# Long Fall Boots



## ramsay_baggins (May 11, 2011)

Sorry if this isn't the place, but it seemed the most appropriate.

Currently builting long fall boots so I can cosplay Chell from Portal 2 (so few characters I can ever cosplay).

Would you guys be interested in a tutorial? This is my first ever time making something as complex and there's nothing out there about how to make them, so I thought I might throw the idea out there and be one of the first to get one out.

I get constantly frustrated at how many things I want to build which only turn up crappy tutorials eg The Right Hand of Doom. Should I rectify this for Long Fall Boots?


----------



## Smelge (May 11, 2011)

You're making High Heels?


----------



## ramsay_baggins (May 11, 2011)

Smelge said:


> You're making High Heels?


 
I wish it were that simple...


----------



## Captain Howdy (May 11, 2011)

Actually functional, or just mere look-a-likes?


----------



## ramsay_baggins (May 11, 2011)

Lastdirewolf said:


> Actually functional, or just mere look-a-likes?


 
God, I'd love working ones.

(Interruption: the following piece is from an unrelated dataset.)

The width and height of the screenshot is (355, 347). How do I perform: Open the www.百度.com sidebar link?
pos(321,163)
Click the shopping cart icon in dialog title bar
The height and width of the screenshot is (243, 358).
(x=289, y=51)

Unfortunately they're just look-a-likes for cosplaying.


----------



## Captain Howdy (May 11, 2011)

ramsay_baggins said:


> God, I'd love working ones. Unfortunately they're just look-a-likes for cosplaying.


 
Had some ideas for working ones, not sure how plausible, but just cosplay ones >.> meh


----------



## CannotWait (May 11, 2011)

Lastdirewolf said:


> Actually functional, or just mere look-a-likes?


 
Oh yeah, because we can actually make boots now that absorb the entire impact of a long fall. :V

Actually, I'm not sure about infinite falling, but it's possible there could be some research on "long" fall boots. I highly doubt someone would actually invent working boots like that *just* for cosplay.


----------



## ramsay_baggins (May 11, 2011)

Really out of all of it, the difficult bit will be the bracers. Bloody difficult. Got a few tricks up my sleeve, but whichever one actually works will be what the tutorial will focus on mostly. That also works for the bracers in Portal.


----------



## Captain Howdy (May 11, 2011)

CannotWait said:


> Oh yeah, because we can actually make boots now that absorb the entire impact of a long fall. :V
> 
> Actually, I'm not sure about infinite falling, but it's possible there could be some research on "long" fall boots. I highly doubt someone would actually invent working boots like that *just* for cosplay.


 
Well I'm guessing 'long' fall is further than a story or two, so yeah that's not entirely feasible using consumer products, but I think one story set might be do-able, and maaaaaybe a two story. Though having them functional as shoes you can walk/run in make it a whole new ballgame.


----------



## Smelge (May 11, 2011)

I'd start with the boots, then use expanding foam to make the rough shapes on the boots, then carve it back into the correct shapes when it sets. It should remain flexible, and if it drops off, should be easy to PVA back on again.


----------



## ramsay_baggins (May 11, 2011)

Smelge said:


> I'd start with the boots, then use expanding foam to make the rough shapes on the boots, then carve it back into the correct shapes when it sets. It should remain flexible, and if it drops off, should be easy to PVA back on again.


 
That's something I hadn't thought of. My supplies are arriving in the next couple of days for the bracers, so we'll see how it goes. That's definitely an idea though.


----------



## Smelge (May 11, 2011)

Or fibreglass. All the smart kids use fibreglass. :\/


----------



## Waffles (May 11, 2011)

Or metal for the back part. That could work too! Just find 2 long, thick rods and find someone to help you bend them.


----------



## ramsay_baggins (May 11, 2011)

Waffles said:


> Or metal for the back part. That could work too! Just find 2 long, thick rods and find someone to help you bend them.


 
Trying metal first, my friend is a blacksmith so I'm gonna ask to use the anvil


----------



## Waffles (May 11, 2011)

ramsay_baggins said:


> Trying metal first, my friend is a blacksmith so I'm gonna ask to use the anvil


 Yesssss. Also, what if you did use high heels but cut off the back part and used that as the base?


----------



## ramsay_baggins (May 11, 2011)

Waffles said:


> Yesssss. Also, what if you did use high heels but cut off the back part and used that as the base?


 
I have heeled boots, but I have a chronic ankle problem, so if I remove the solid heel, I'll have to replace it with someone see-through. We'll see how that goes.
Got the main section of one of the boots done already (minus the bracer).


----------



## Sarcastic Coffeecup (May 12, 2011)

Is there a wip we could see?
I want to try those working ones myself, they seem like a lot of fun.


----------



## ramsay_baggins (May 12, 2011)

So far I haven't done all that much because the basic material only just arrived yesterday and I can't do much more without going and getting some supplies which I'll do after my exam on Saturday. I'm going to see how boot 1 goes and then do a tutorial for boot 2 so I know what I'm doing with it.


----------



## Dr. Durr (May 13, 2011)

If I find my mic before you finish it, I will sing "Want You Gone".


----------



## Ames (May 13, 2011)

They're called advanced knee replacements. :V


----------